## INPUT

= Beginning of Section =

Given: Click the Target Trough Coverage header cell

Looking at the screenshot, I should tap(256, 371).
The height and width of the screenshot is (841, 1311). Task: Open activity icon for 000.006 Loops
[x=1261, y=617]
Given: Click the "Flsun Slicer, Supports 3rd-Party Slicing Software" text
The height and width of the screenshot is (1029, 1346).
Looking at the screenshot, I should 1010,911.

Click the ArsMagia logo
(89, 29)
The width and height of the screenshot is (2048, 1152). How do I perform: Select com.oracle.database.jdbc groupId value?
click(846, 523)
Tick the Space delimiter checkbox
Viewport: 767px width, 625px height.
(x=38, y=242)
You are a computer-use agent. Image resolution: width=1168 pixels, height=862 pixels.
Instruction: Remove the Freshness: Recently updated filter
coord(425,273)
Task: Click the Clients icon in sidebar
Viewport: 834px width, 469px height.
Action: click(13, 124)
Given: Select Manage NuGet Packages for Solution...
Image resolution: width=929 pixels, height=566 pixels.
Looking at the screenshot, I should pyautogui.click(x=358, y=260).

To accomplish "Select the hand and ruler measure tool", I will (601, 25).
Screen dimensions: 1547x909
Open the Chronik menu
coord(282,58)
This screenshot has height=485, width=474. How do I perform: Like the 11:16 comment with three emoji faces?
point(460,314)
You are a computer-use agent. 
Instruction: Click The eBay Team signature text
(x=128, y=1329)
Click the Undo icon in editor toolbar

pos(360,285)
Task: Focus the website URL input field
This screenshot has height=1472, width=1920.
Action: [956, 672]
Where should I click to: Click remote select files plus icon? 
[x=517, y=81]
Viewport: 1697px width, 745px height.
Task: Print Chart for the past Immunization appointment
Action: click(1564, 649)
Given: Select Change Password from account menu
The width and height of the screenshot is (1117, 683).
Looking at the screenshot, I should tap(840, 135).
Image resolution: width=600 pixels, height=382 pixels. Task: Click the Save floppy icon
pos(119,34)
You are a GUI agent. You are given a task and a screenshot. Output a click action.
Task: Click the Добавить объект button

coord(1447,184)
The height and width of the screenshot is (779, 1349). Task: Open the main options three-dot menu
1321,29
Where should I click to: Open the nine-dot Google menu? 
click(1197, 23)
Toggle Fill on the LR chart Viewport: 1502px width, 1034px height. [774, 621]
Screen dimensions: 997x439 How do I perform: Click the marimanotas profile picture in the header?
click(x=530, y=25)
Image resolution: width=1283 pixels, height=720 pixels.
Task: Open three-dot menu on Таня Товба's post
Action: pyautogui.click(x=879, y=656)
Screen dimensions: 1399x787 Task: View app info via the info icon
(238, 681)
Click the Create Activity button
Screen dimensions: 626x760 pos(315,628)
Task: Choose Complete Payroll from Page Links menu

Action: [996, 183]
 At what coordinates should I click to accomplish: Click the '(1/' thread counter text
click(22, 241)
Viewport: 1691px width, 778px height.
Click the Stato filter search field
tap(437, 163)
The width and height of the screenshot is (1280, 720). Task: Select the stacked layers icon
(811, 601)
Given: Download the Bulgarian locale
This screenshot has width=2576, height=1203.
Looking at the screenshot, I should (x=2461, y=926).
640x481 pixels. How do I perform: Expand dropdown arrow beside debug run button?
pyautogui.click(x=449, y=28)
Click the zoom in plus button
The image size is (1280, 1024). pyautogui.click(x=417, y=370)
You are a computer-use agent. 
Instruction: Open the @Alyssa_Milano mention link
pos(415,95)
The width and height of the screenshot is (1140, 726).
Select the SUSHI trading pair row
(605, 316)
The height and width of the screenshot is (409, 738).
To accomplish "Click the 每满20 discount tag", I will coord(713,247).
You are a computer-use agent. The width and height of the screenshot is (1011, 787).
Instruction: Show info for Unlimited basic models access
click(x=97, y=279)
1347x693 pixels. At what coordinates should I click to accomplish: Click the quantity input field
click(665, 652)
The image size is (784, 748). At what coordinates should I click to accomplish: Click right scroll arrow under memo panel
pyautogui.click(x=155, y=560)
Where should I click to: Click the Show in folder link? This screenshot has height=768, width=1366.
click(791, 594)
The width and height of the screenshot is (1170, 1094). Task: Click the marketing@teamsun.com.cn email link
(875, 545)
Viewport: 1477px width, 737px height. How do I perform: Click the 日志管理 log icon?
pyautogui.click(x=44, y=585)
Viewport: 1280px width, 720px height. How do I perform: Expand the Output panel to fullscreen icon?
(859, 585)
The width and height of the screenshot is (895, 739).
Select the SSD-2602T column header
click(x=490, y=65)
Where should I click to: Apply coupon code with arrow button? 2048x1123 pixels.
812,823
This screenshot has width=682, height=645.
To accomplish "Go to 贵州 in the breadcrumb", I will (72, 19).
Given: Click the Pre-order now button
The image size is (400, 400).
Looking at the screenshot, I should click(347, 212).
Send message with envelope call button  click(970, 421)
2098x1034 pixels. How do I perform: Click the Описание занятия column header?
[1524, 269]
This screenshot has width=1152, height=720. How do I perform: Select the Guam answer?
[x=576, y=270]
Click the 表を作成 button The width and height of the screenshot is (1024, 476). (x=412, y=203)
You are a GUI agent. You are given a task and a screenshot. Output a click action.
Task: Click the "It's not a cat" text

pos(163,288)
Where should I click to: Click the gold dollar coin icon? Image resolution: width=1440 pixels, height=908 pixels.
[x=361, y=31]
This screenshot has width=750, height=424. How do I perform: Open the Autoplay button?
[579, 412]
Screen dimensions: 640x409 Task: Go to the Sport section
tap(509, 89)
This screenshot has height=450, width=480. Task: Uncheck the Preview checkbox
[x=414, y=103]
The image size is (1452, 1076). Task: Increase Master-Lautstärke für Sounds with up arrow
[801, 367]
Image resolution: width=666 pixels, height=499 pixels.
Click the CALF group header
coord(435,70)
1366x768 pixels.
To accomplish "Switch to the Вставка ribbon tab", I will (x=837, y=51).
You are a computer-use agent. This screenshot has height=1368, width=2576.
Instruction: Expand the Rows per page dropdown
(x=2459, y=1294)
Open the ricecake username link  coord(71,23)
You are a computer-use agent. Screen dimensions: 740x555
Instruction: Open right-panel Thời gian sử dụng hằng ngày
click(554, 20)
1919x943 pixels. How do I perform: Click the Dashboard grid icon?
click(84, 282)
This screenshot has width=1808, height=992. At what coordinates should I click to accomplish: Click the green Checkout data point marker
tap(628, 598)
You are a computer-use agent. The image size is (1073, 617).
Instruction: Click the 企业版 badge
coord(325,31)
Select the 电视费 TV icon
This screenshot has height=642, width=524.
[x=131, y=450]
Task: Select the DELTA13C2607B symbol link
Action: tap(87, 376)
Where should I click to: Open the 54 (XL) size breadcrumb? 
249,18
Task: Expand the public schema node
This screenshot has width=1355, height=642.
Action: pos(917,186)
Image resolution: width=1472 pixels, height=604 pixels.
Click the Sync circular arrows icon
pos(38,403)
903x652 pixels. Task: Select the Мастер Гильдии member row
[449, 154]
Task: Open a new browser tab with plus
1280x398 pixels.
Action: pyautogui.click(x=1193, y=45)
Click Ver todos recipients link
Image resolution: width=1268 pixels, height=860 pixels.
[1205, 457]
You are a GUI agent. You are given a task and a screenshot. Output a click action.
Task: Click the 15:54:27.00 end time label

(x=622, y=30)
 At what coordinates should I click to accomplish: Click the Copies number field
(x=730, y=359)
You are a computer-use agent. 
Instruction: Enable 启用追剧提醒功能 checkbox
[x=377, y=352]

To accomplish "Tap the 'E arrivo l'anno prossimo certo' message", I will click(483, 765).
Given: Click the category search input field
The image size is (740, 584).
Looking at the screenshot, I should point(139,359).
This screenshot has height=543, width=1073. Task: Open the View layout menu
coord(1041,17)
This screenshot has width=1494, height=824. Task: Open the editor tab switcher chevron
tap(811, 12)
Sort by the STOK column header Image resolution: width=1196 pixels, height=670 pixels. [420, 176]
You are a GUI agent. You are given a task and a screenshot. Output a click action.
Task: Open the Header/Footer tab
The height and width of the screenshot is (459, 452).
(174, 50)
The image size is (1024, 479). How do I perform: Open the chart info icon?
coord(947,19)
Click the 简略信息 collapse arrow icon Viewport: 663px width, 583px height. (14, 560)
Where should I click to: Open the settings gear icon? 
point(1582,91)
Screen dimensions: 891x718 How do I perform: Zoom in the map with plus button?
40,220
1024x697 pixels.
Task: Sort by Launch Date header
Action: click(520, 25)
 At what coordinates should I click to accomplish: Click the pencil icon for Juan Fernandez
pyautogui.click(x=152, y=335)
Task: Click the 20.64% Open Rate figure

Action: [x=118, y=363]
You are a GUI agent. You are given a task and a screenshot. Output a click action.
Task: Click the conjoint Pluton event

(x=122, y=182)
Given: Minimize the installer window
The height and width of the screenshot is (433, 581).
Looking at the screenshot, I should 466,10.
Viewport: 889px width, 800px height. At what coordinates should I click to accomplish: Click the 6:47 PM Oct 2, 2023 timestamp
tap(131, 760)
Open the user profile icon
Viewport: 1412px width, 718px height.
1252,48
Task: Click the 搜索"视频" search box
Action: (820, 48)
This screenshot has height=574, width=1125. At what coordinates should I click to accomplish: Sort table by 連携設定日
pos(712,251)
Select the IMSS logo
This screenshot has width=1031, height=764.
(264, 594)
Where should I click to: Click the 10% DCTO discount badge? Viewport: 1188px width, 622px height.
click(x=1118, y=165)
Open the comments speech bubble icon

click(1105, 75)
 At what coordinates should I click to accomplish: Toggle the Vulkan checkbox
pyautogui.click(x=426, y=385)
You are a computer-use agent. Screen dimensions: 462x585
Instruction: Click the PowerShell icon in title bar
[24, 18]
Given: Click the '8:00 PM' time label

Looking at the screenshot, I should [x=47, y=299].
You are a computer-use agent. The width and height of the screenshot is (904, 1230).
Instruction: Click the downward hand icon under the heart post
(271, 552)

= End of Section =

## ABOUT THIS EXERCISE
The reply should consist of one number: how many lines of the material contain the word "message".

## RESPONSE AREA
2